Moments after I had stepped inside Ganges Art Gallery, I felt like fleeing back to the heat and dust outside. Such was the effect of the exhibition by Arghya Priya Majumdar and Mahjabin Majumdar. With no obvious reason, the exhibition had been titled Outsiders Within (May 20-June 12). Whatever value this portentous name might have added to the paintings on display, it certainly couldn’t persuade outsiders to stay within the gallery for more than a few minutes.
Dim light, a faintly musty odour pervading the rooms, shabby captions, and some random canvases, presumably by other artists, stacked against the wall — this was a vintage exhibition mounted on the working principles of the inimitable Calcutta School of Curating. If you write on art exhibitions in Calcutta, you’d better get used to the shoddiness of it all; no amount of complaining will ever change gallerists or the way they function unless a fine, or better still, a summary ban is imposed on badly put-together shows. But utopian thoughts are not going to get you anywhere in the age of the free market, which has spawned a brood of its own free-willed children. And ambitious gallerists with little understanding of art, along with amateur dabblers with colour who go by the name of artists, are the two most dangerous offspring of this market economy.

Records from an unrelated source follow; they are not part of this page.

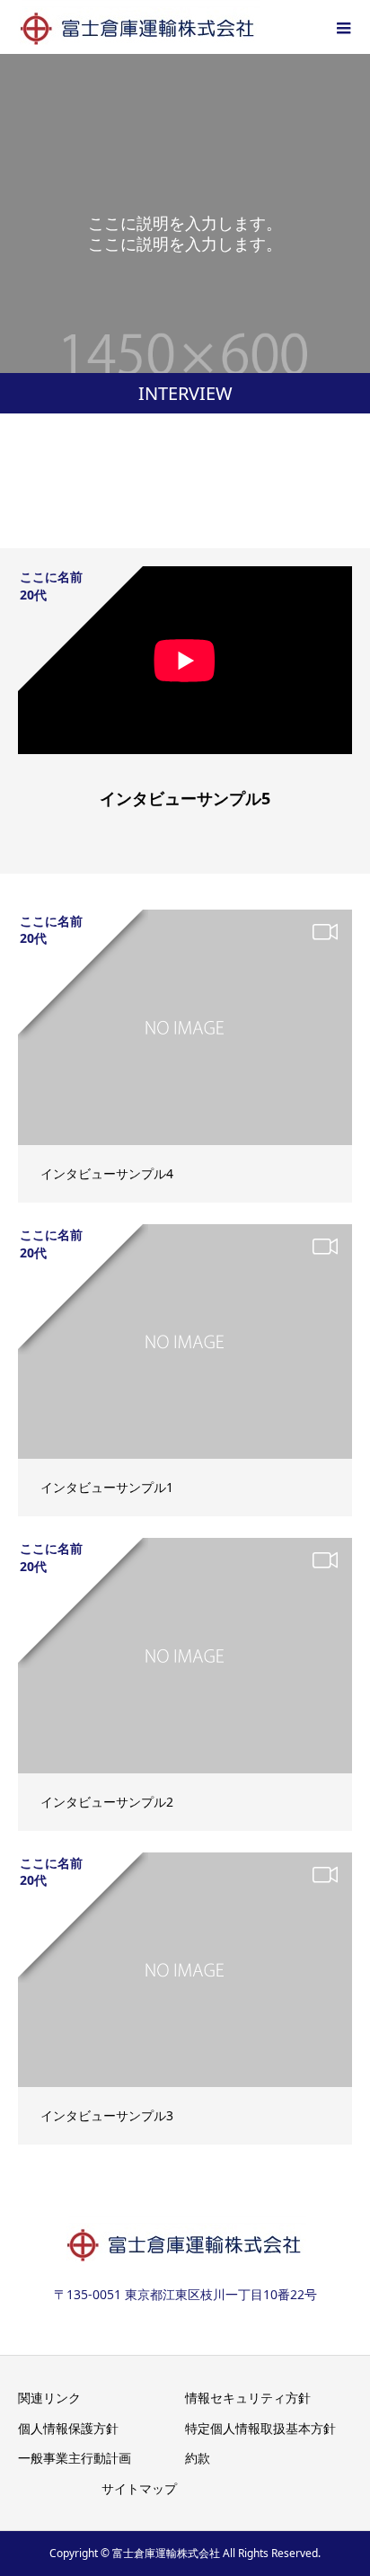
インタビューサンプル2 (106, 1801)
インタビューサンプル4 (106, 1173)
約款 (197, 2457)
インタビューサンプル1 (106, 1487)
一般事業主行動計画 (74, 2457)
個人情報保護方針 (68, 2428)
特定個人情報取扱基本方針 (260, 2428)
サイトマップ (139, 2488)
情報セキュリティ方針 (248, 2397)
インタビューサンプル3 (106, 2115)
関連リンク (49, 2397)
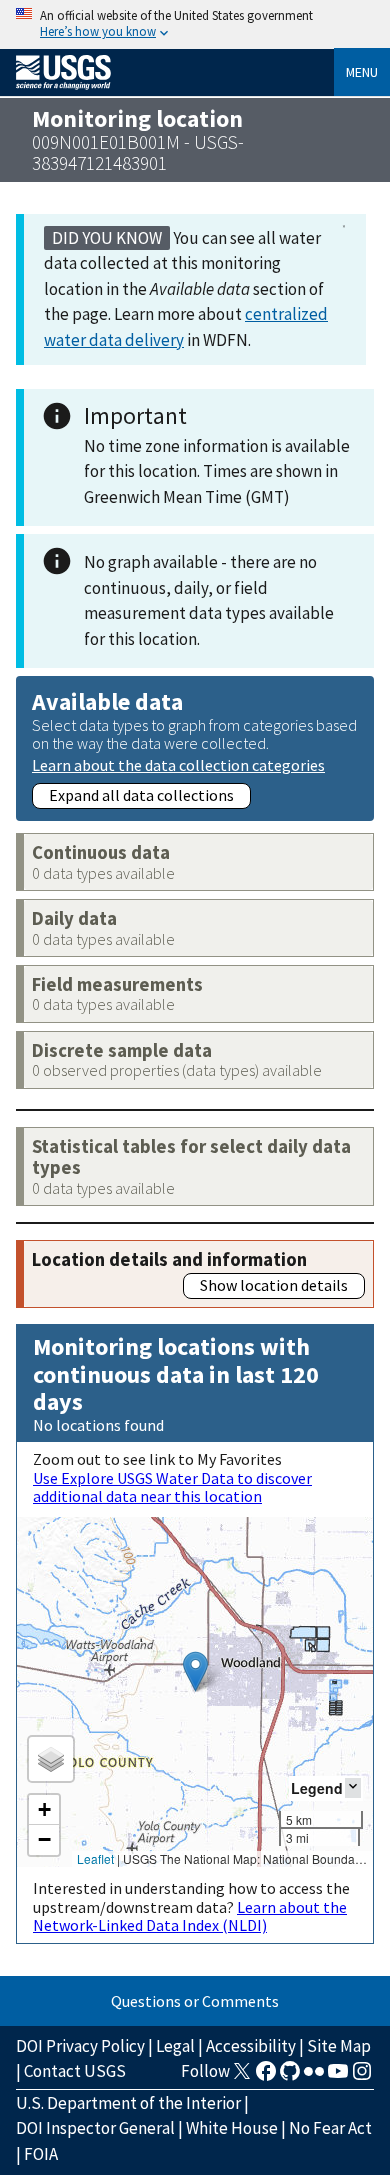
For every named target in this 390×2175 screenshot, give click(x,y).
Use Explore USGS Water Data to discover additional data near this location (172, 1487)
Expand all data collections (141, 795)
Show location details (274, 1285)
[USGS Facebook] (266, 2077)
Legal (175, 2046)
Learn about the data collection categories (178, 764)
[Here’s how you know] (195, 24)
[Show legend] (353, 1787)
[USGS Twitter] (242, 2077)
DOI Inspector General (95, 2128)
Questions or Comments (195, 2001)
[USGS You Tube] (338, 2077)
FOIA (41, 2154)
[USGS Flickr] (314, 2077)
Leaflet (95, 1858)
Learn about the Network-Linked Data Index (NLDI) (190, 1916)
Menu (362, 72)
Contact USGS (75, 2071)
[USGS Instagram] (362, 2077)
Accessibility (251, 2046)
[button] (195, 1671)
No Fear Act (330, 2128)
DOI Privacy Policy (80, 2046)
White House (232, 2128)
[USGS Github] (290, 2077)
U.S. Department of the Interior (128, 2103)
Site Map (339, 2046)
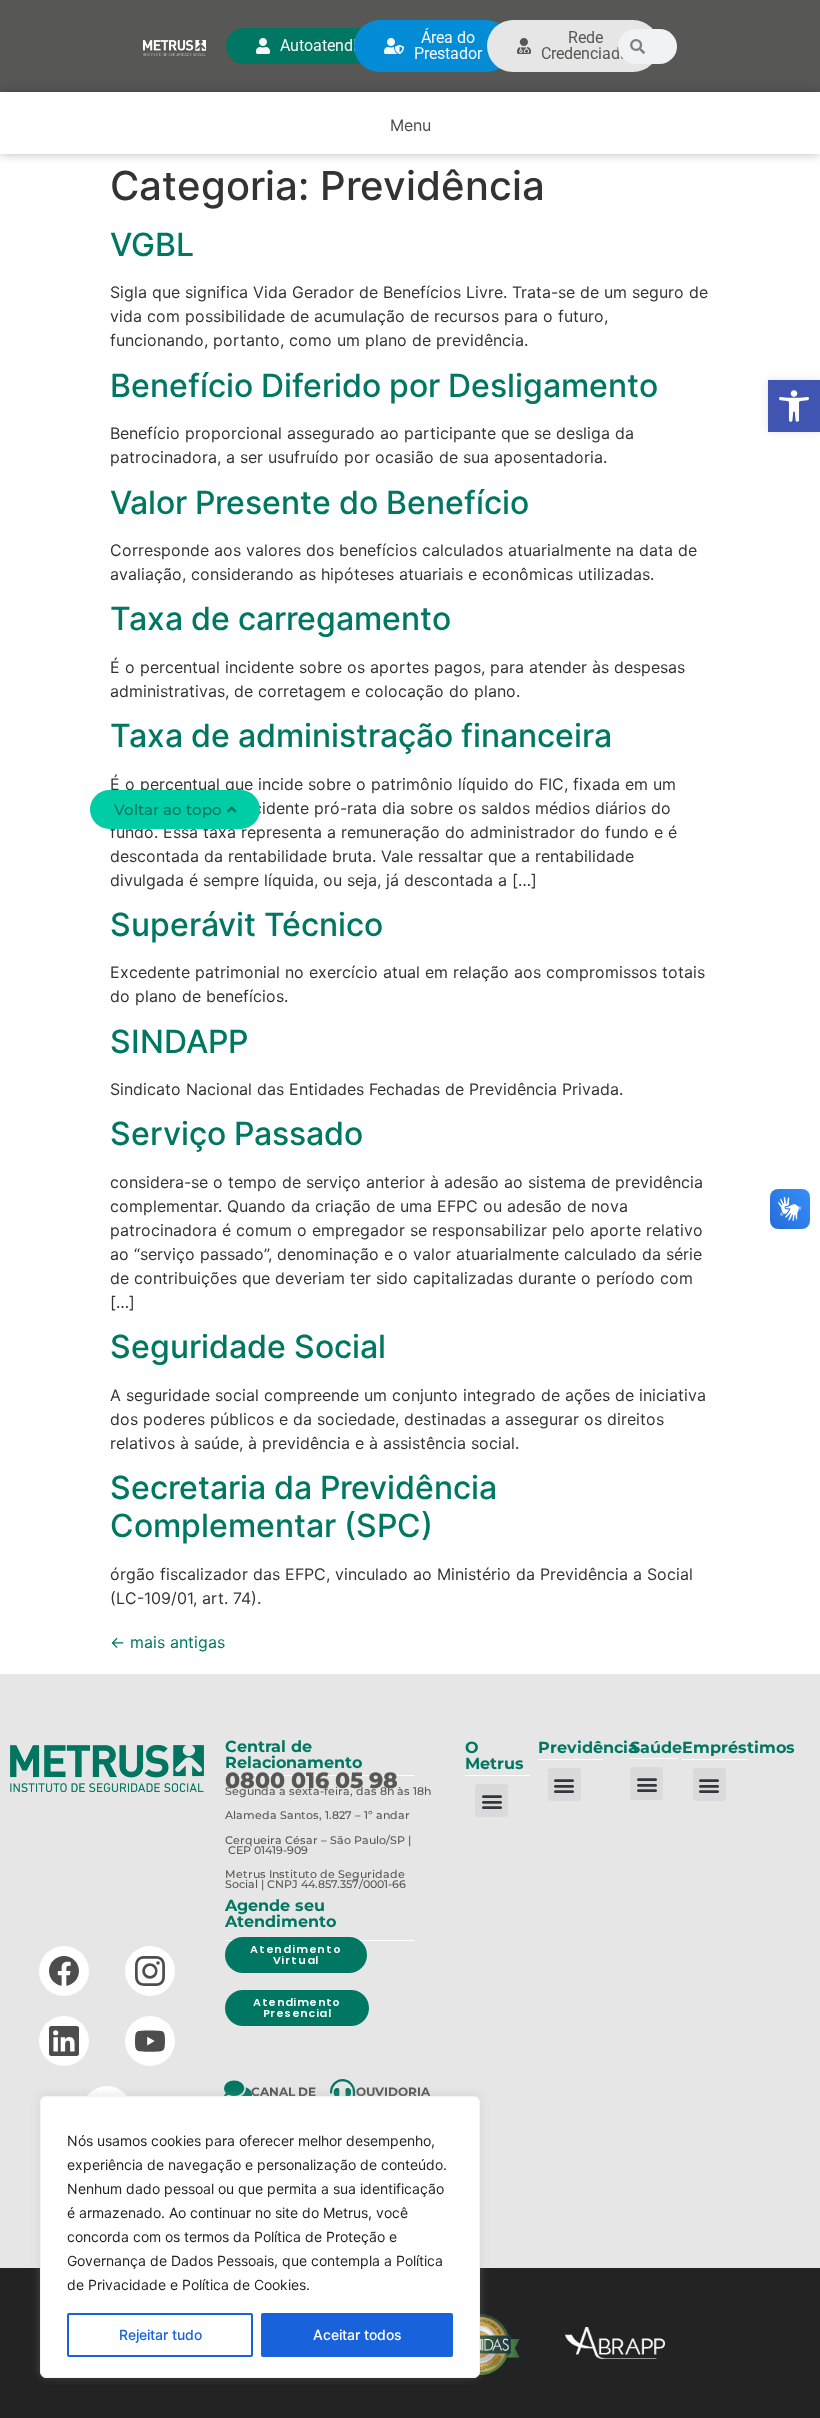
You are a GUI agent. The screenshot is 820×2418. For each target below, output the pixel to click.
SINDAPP (179, 1041)
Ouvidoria (393, 2091)
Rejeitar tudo (160, 2334)
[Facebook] (64, 1971)
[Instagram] (150, 1971)
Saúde (656, 1747)
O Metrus (494, 1755)
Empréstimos (738, 1747)
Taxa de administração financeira (361, 735)
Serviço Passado (236, 1133)
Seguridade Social (248, 1346)
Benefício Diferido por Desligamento (384, 385)
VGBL (152, 244)
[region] (260, 2237)
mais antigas (167, 1642)
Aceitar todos (357, 2334)
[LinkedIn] (64, 2041)
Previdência (588, 1747)
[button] (794, 406)
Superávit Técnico (246, 924)
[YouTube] (150, 2041)
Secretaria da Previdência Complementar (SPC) (303, 1506)
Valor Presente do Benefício (319, 502)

Consider the work of Mahjabin Majumdar, on which Anirudh Chari, who wrote the catalogue essays, waxes eloquent. The eloquence, one might add, is borne of his unbounded enthusiasm, which results in lush glibness. Viewers are told that “the enigmatic artistic visions” of Mahjabin are “alternately amusing, enchanting and puzzling [sic]… with their juxtapositions and metamorphoses of imagery which centre on the bizarre and incongruous and using visual sleight of hand convert mundane pictorial facts into something unusual”. What we see in reality is no less puzzling than this prose. Mahjabin’s sizeable canvases are filled with intense, often lurid, colours. She is a figurative painter who makes up for her lack of imagination by trying to add ‘shock value’ to her work. Unfortunately, translucent human bodies with flora and fauna floating among the visceral organs are just not good enough. This is the kind of ‘body horror’ that Jaya Ganguly has explored in her sublime grotesquerie, and anyone planning a re-run of this style better be able to transform this idea into something rich and strange — or at least into something remotely interesting.
Arghya Priya, like Mahjabin, is a figurative artist, but thankfully has dropped all pretense of mystery. Of course, that makes his work only more bearable to look at, not any better. Once again, thanks to Chari, we learn that Arghya Priya’s works “transcend the production of pleasure”. Perhaps they produce sheer pain (in the viewers)? Arghya Priya paints distended male figures smiling insidiously, their bodies in various states of contortion. There is something indecently sexual about their gestures, and this sliminess comes through most vividly in the portrait of hands held in a clasp (picture). But the surfeit of blinding colours (fluorescent green and orange) do no good to the eyes, or to the viewers’ attention span.
On top of this, the memory of Jogen Chowdhury’s exquisite drawings of bloated men, or even of Reji Arackal’s swollen creatures, hovered too close for any hint of credible originality.